WRITTEN EXERCISE
Pull out the part of the rows that opens with the line containing "Given: Open the General settings tab" and closes with the line containing "Action: (470, 236)", and reproduce those lines word for word. Omit the pictures from your answer.

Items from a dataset
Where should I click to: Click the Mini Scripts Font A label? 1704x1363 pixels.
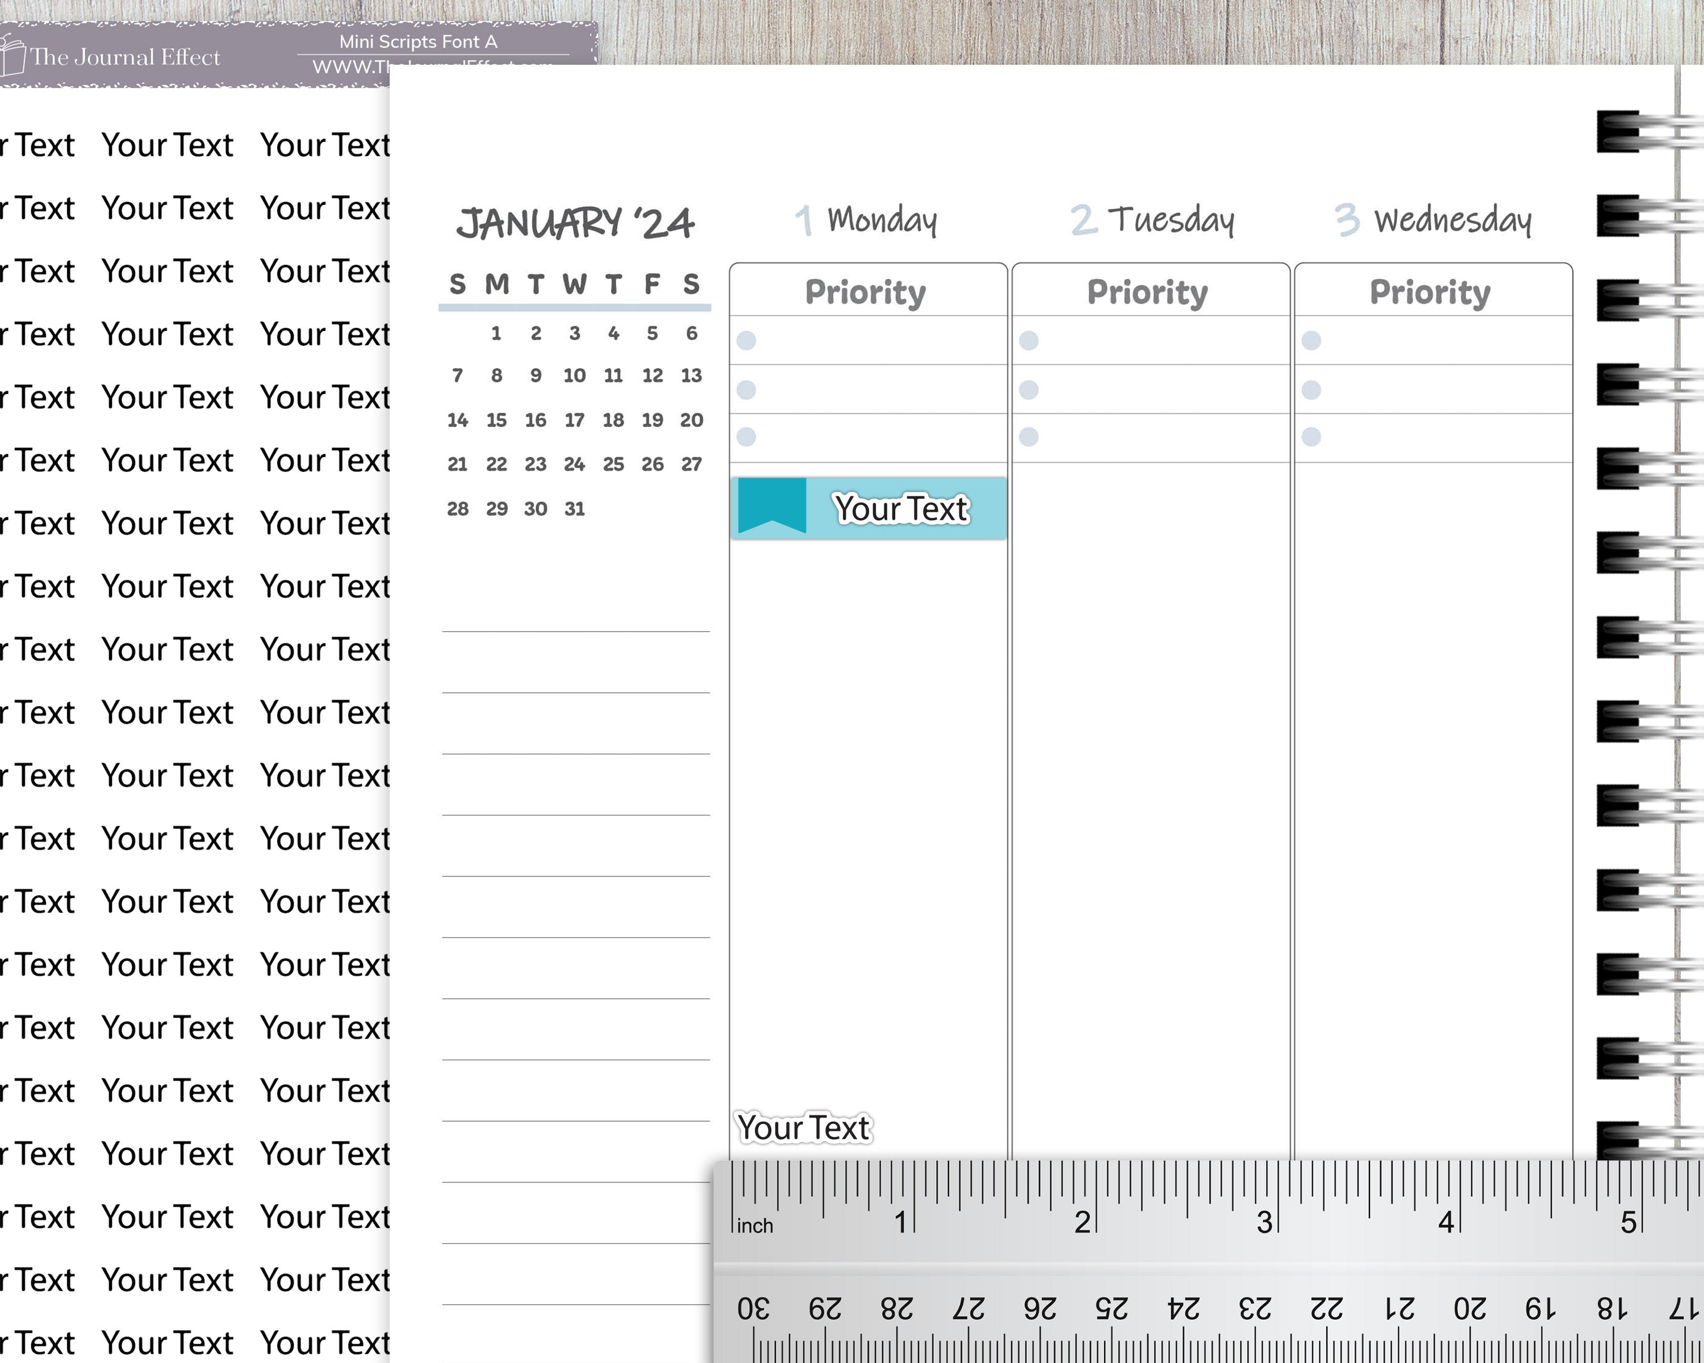pos(418,42)
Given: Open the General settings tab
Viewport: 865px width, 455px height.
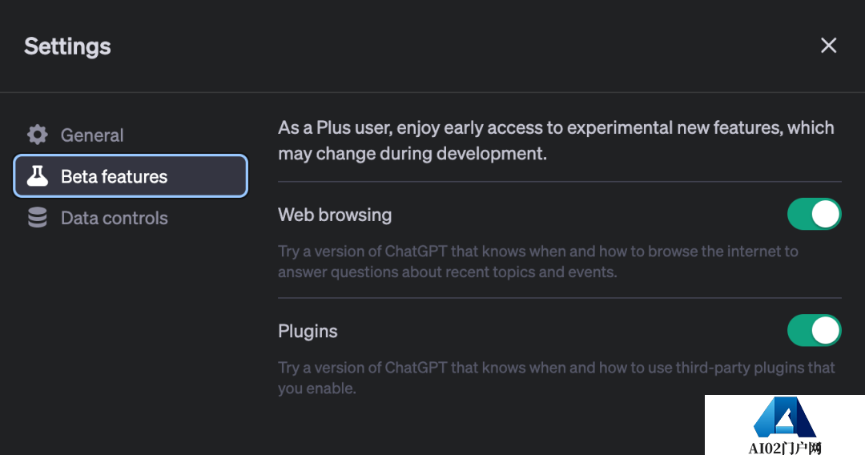Looking at the screenshot, I should click(92, 135).
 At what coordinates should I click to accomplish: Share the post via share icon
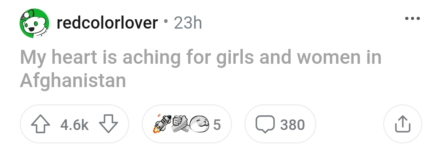[x=403, y=124]

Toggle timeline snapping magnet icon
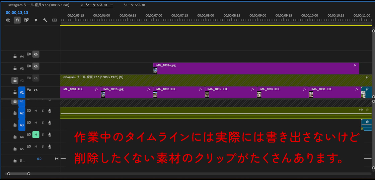[x=17, y=20]
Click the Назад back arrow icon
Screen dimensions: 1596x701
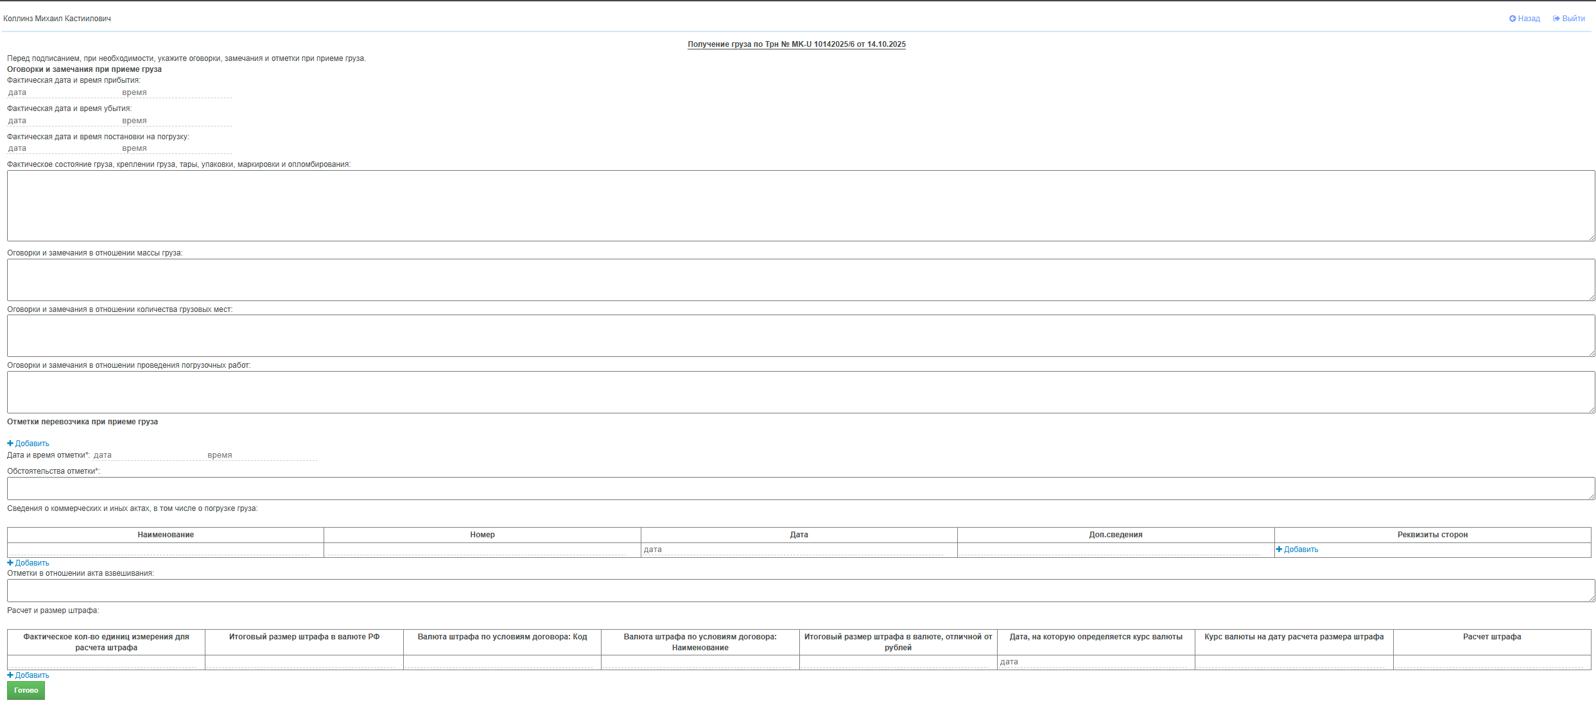pyautogui.click(x=1512, y=19)
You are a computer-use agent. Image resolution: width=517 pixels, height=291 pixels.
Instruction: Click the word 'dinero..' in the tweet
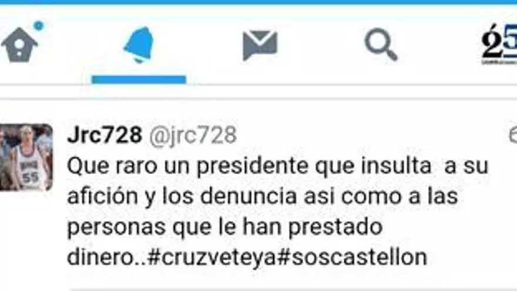[107, 257]
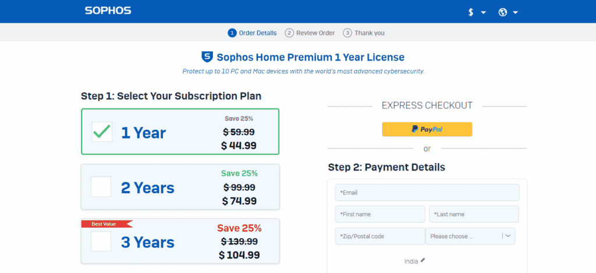Screen dimensions: 596x273
Task: Open the Please choose state dropdown
Action: (470, 236)
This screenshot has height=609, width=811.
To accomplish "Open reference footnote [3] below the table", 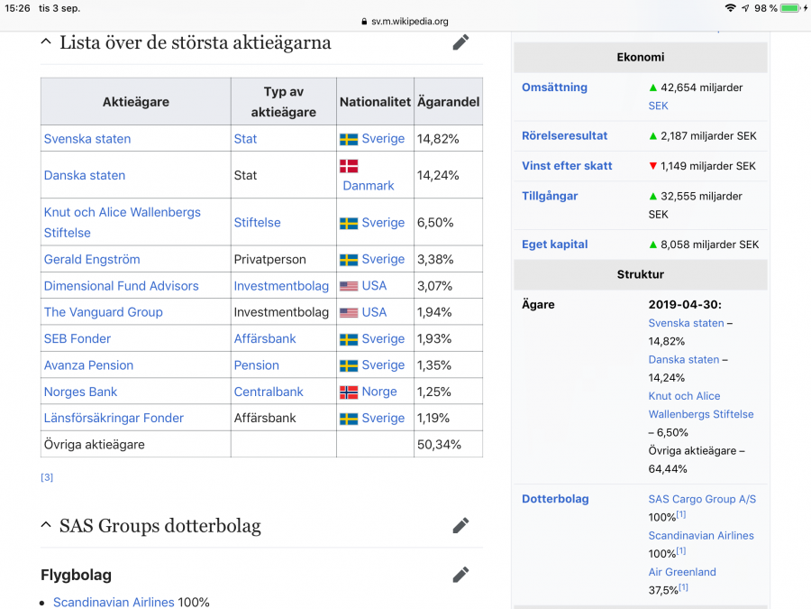I will point(46,477).
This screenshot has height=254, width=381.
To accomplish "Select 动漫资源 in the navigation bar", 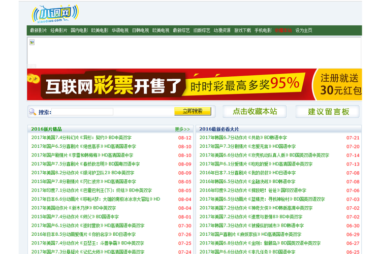I will [222, 30].
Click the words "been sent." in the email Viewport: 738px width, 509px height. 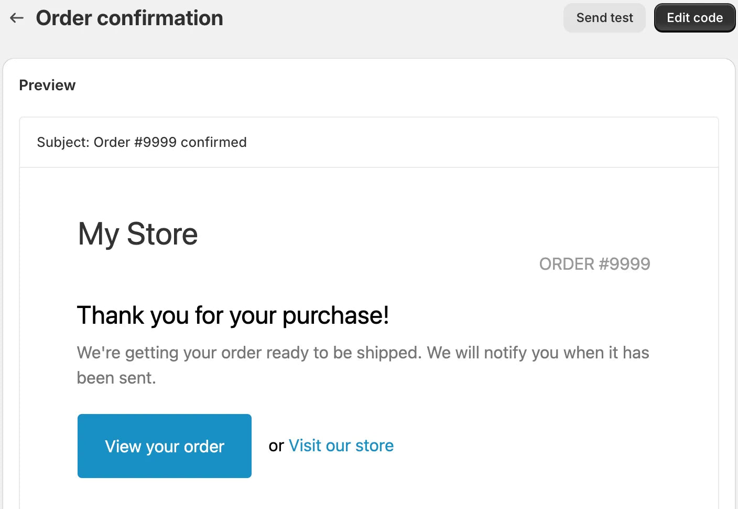(x=116, y=378)
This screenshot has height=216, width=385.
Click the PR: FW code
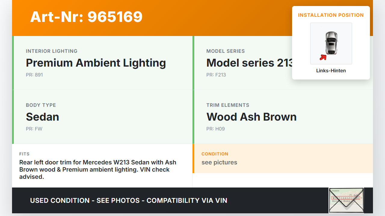tap(34, 129)
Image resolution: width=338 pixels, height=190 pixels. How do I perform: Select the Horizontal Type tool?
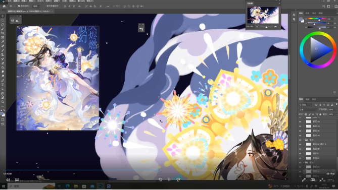point(3,85)
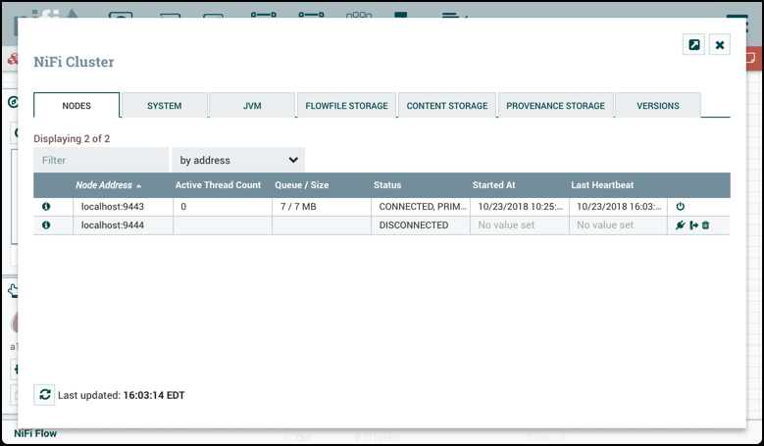Sort table by Status column
The image size is (764, 446).
click(387, 185)
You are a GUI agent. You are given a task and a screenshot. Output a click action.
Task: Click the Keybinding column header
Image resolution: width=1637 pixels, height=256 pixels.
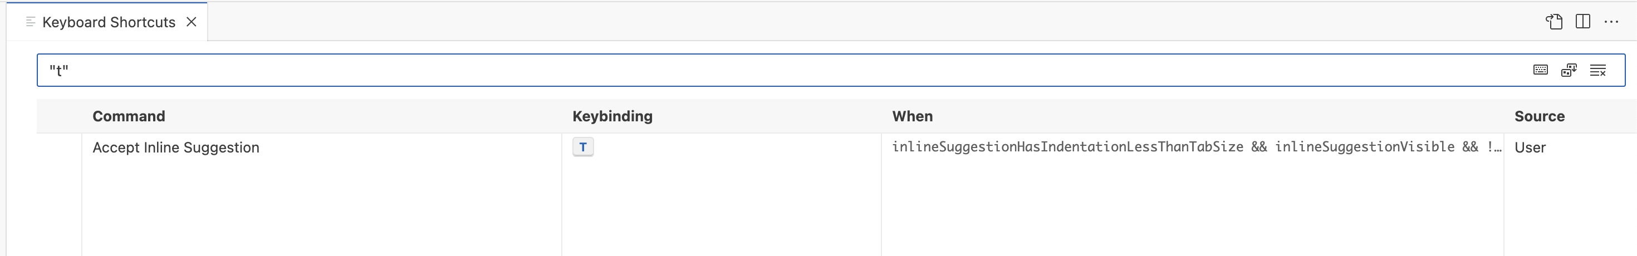pos(612,116)
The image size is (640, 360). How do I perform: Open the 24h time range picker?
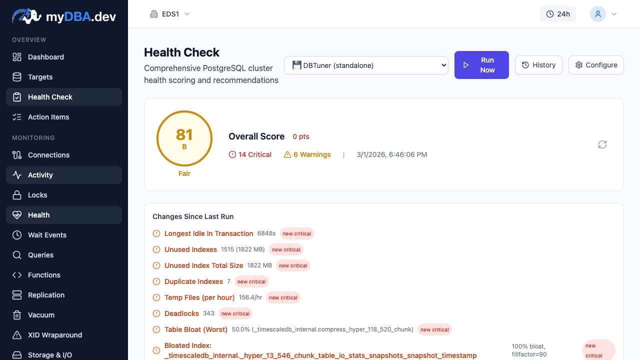[x=558, y=14]
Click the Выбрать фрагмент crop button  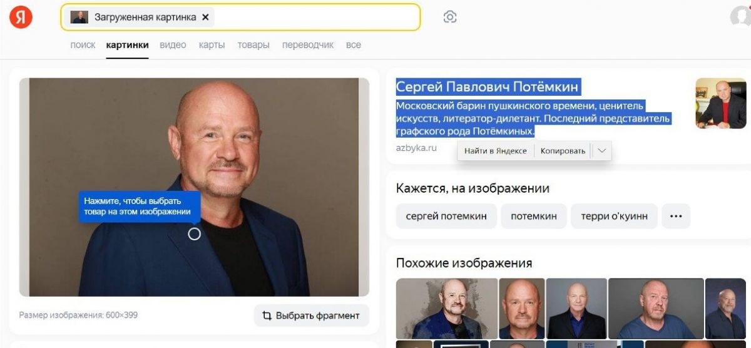pos(312,315)
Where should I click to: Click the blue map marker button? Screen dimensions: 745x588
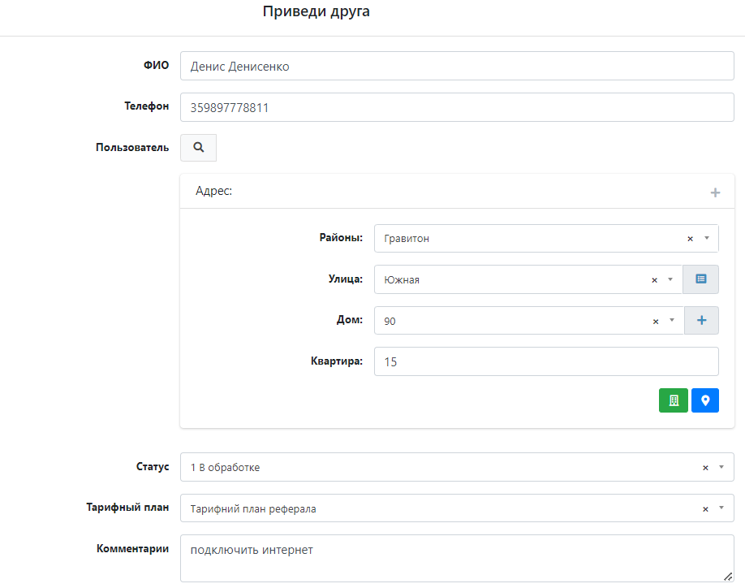tap(705, 400)
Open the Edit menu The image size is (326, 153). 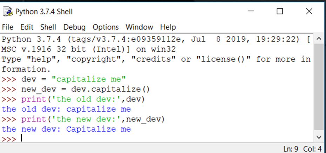coord(27,27)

OUTPUT FOR THIS EXERCISE
Given: Open the General settings tab
Viewport: 865px width, 455px height.
Looking at the screenshot, I should click(92, 135).
 At what coordinates should I click to accomplish: Share the post via share icon
[x=403, y=124]

Toggle timeline snapping magnet icon
[x=17, y=20]
Click the Назад back arrow icon
Screen dimensions: 1596x701
pyautogui.click(x=1512, y=19)
You are a computer-use agent. Image resolution: width=517 pixels, height=291 pixels.
Instruction: Click the word 'dinero..' in the tweet
[107, 257]
Screen dimensions: 596x273
Task: Open the Please choose state dropdown
Action: (470, 236)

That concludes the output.